===== Material for the task =====
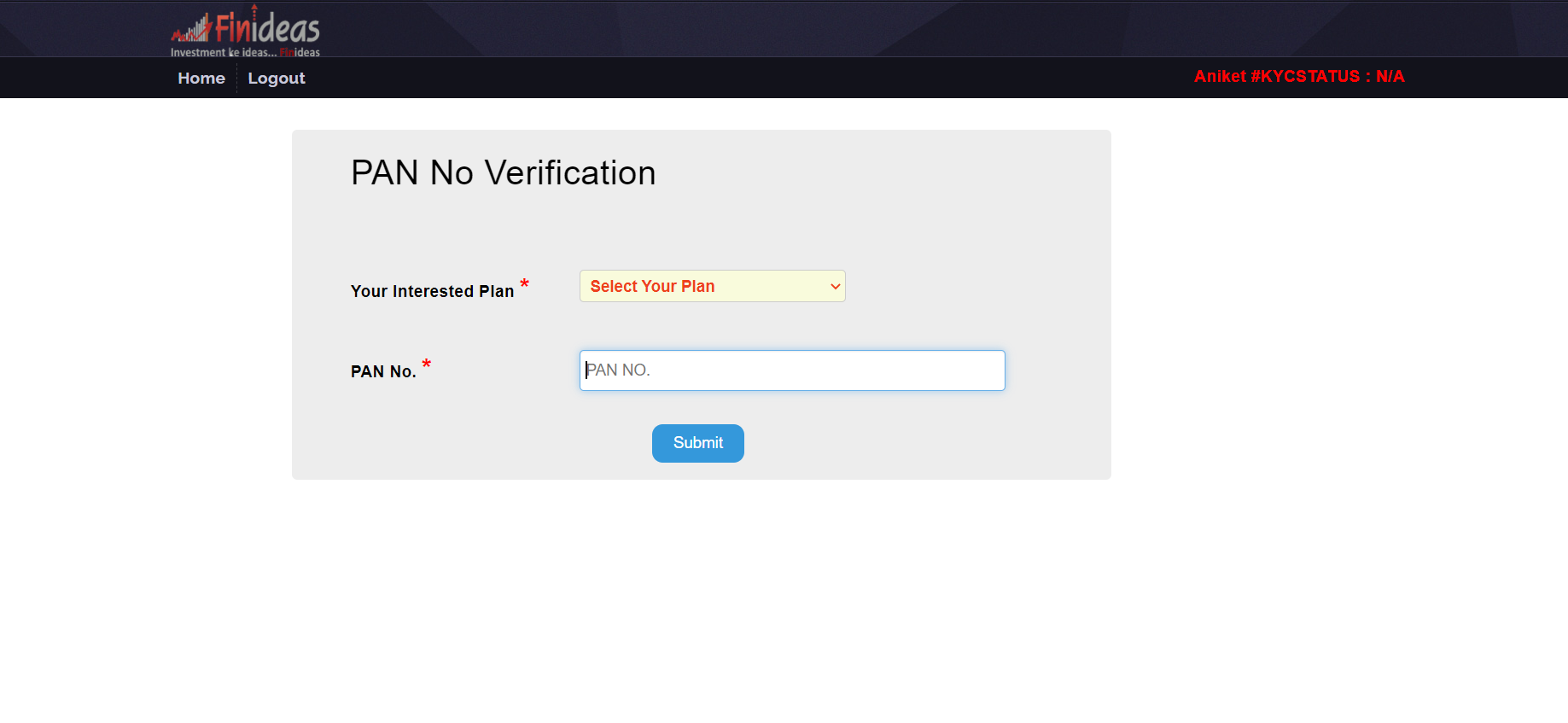This screenshot has height=723, width=1568.
Task: Click the divider between Home and Logout
Action: pyautogui.click(x=236, y=79)
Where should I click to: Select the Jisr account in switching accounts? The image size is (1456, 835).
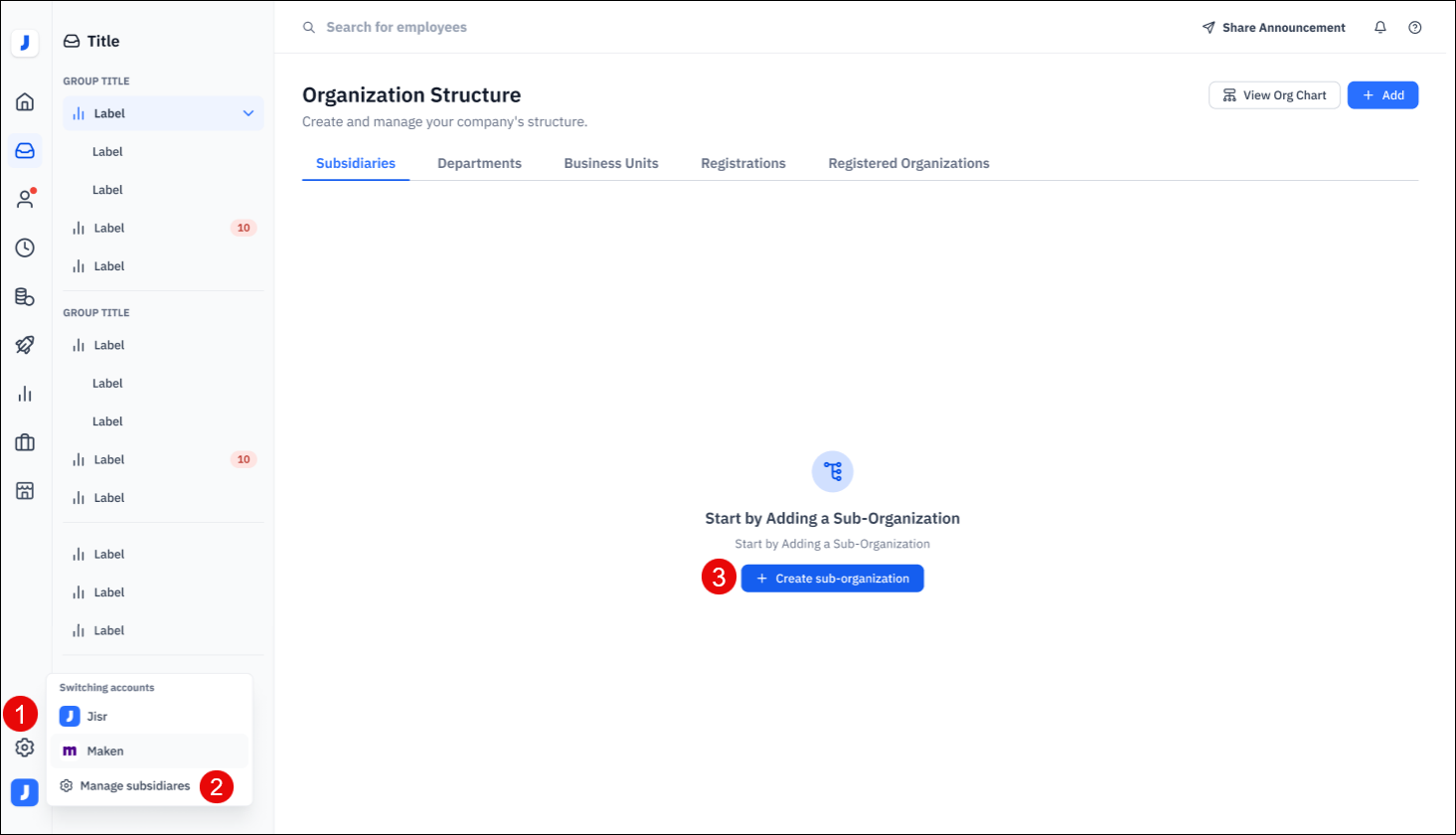tap(97, 716)
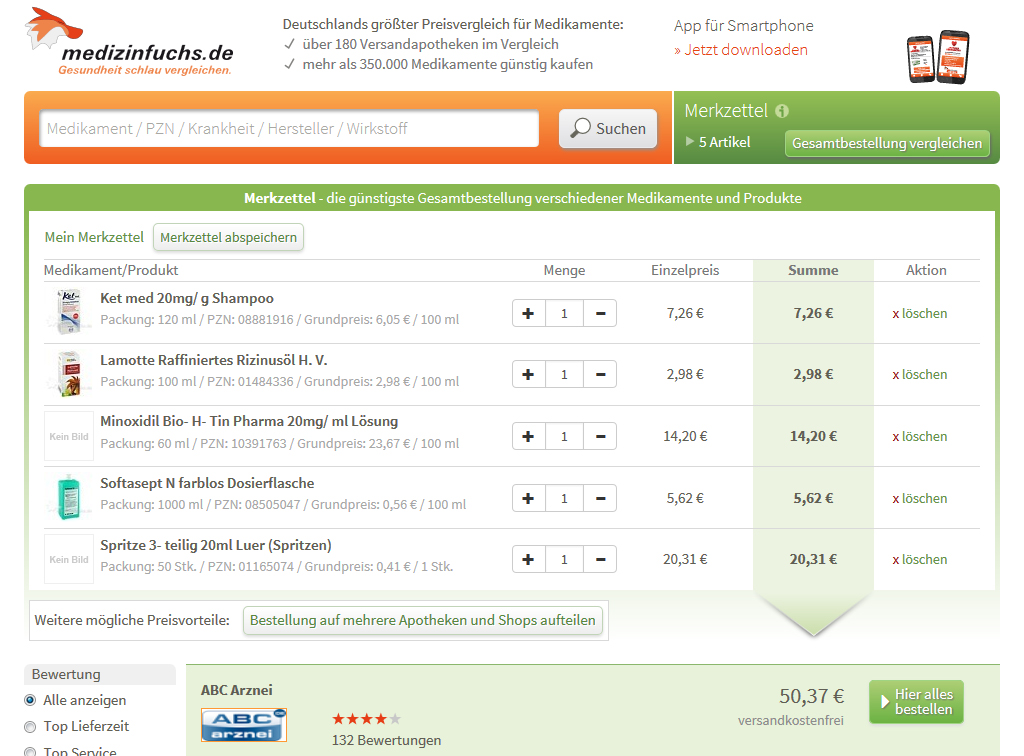Image resolution: width=1024 pixels, height=756 pixels.
Task: Click the Jetzt downloaden app link
Action: (x=741, y=50)
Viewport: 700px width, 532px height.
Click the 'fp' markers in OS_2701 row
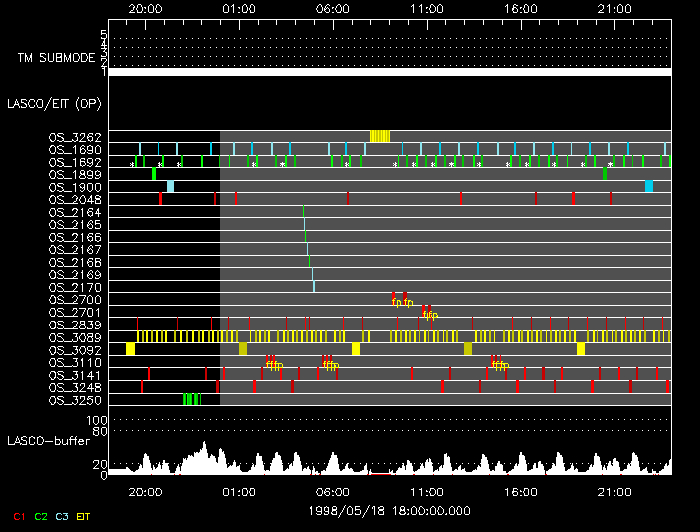tap(428, 312)
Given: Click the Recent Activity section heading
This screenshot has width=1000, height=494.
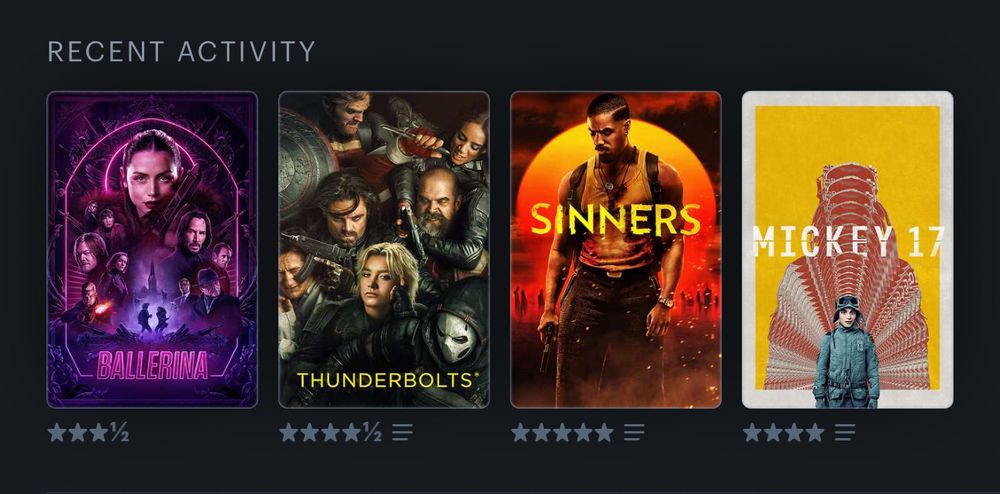Looking at the screenshot, I should pyautogui.click(x=182, y=52).
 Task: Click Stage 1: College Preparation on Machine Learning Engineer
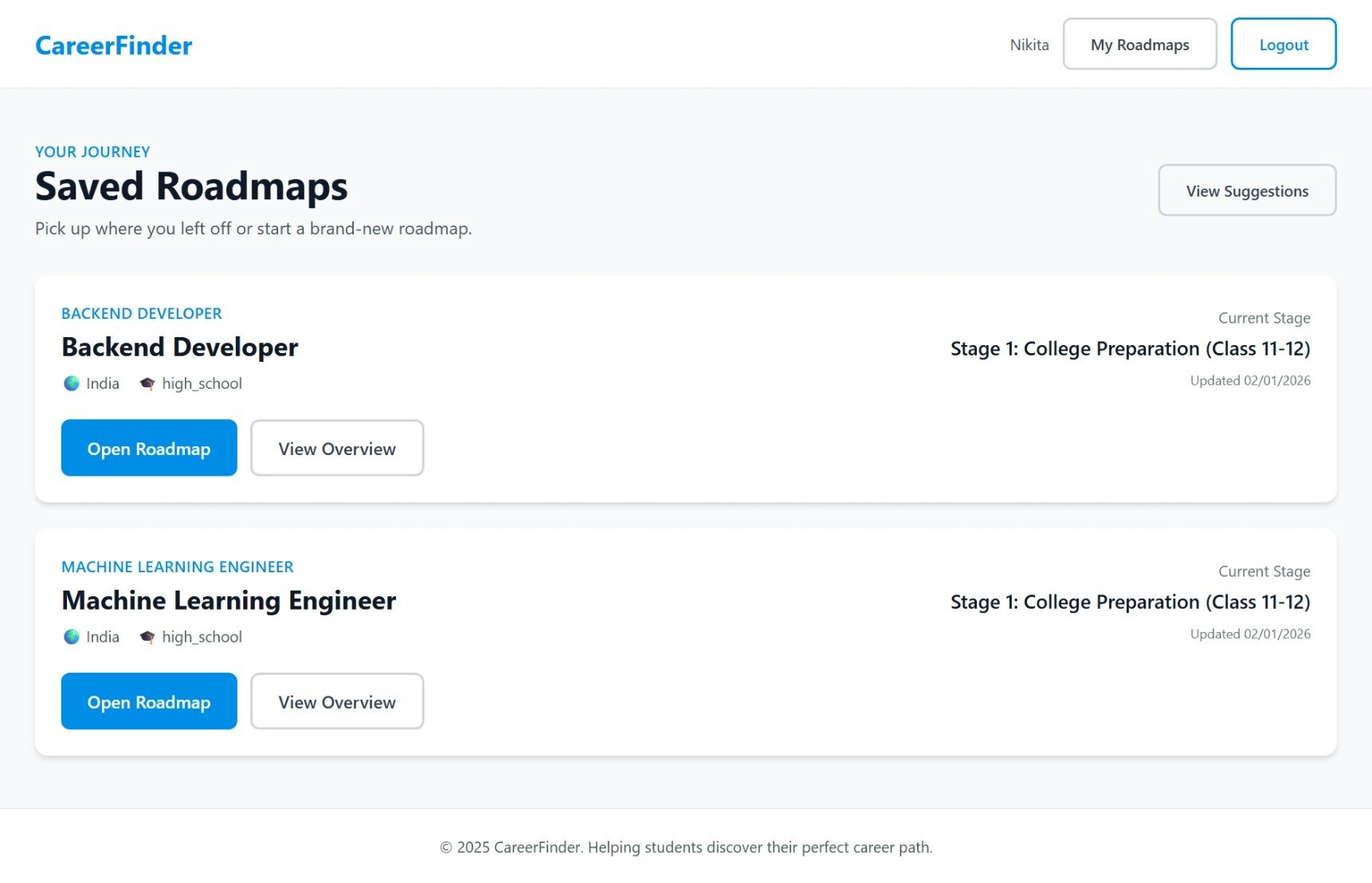pos(1130,602)
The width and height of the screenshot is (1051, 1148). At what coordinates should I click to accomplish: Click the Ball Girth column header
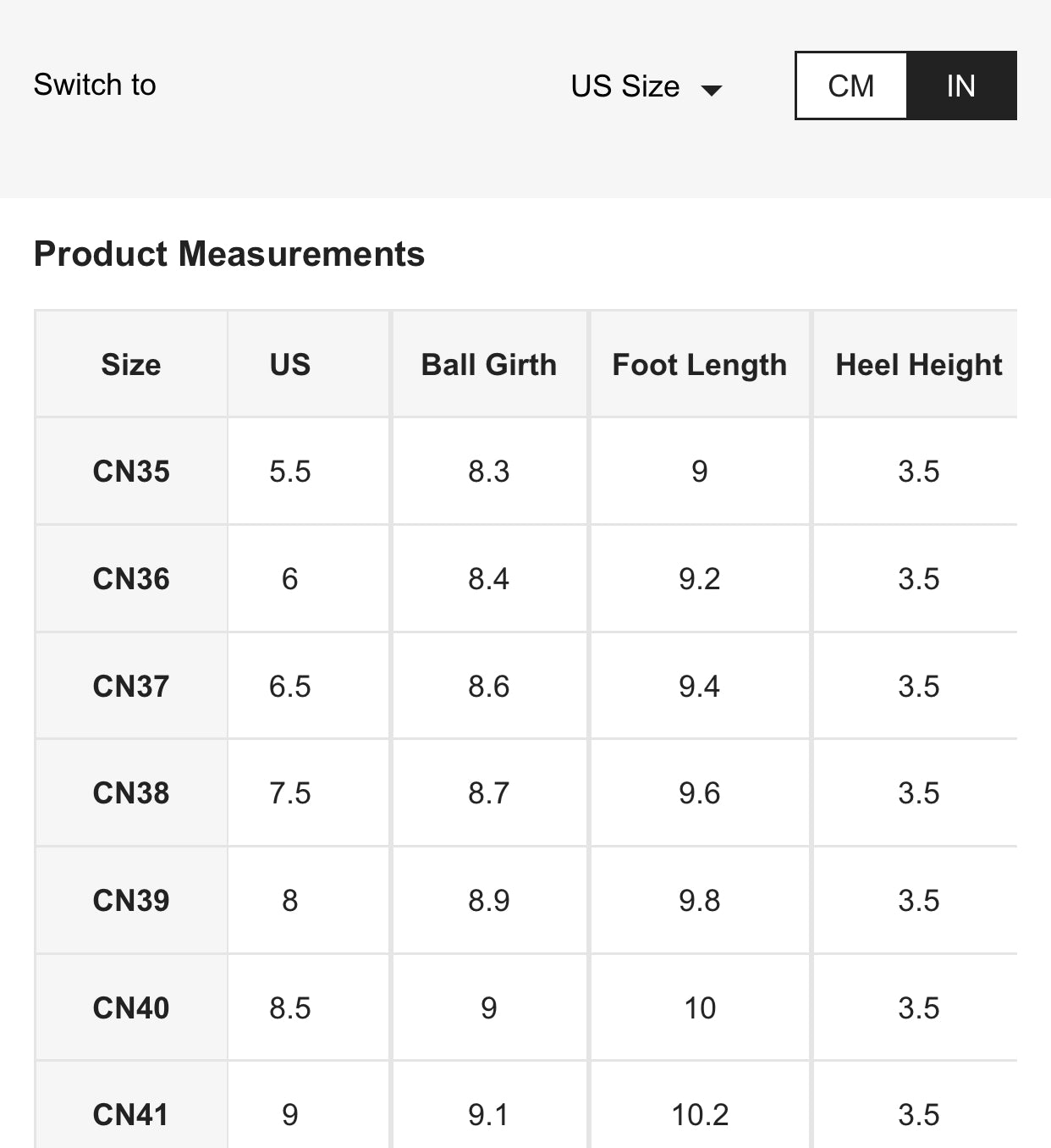pyautogui.click(x=489, y=364)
=====
## Exercise goal
What do the lines above say from the line containing "Where should I" through the last line? Quote them exactly, both ends included, and leave out the pictures.

## Problem solution
Where should I click to: Select the Jisr account in switching accounts? The image size is (1456, 835).
tap(97, 716)
Image resolution: width=1024 pixels, height=756 pixels.
Task: Click the Jetzt downloaden app link
Action: (x=741, y=50)
Viewport: 700px width, 532px height.
Click the 'fp' markers in OS_2701 row
tap(428, 312)
Given: Click the Recent Activity section heading
This screenshot has width=1000, height=494.
Looking at the screenshot, I should pyautogui.click(x=182, y=52).
 Task: Click Stage 1: College Preparation on Machine Learning Engineer
pos(1130,602)
The width and height of the screenshot is (1051, 1148). At what coordinates should I click to accomplish: Click the Ball Girth column header
pyautogui.click(x=489, y=364)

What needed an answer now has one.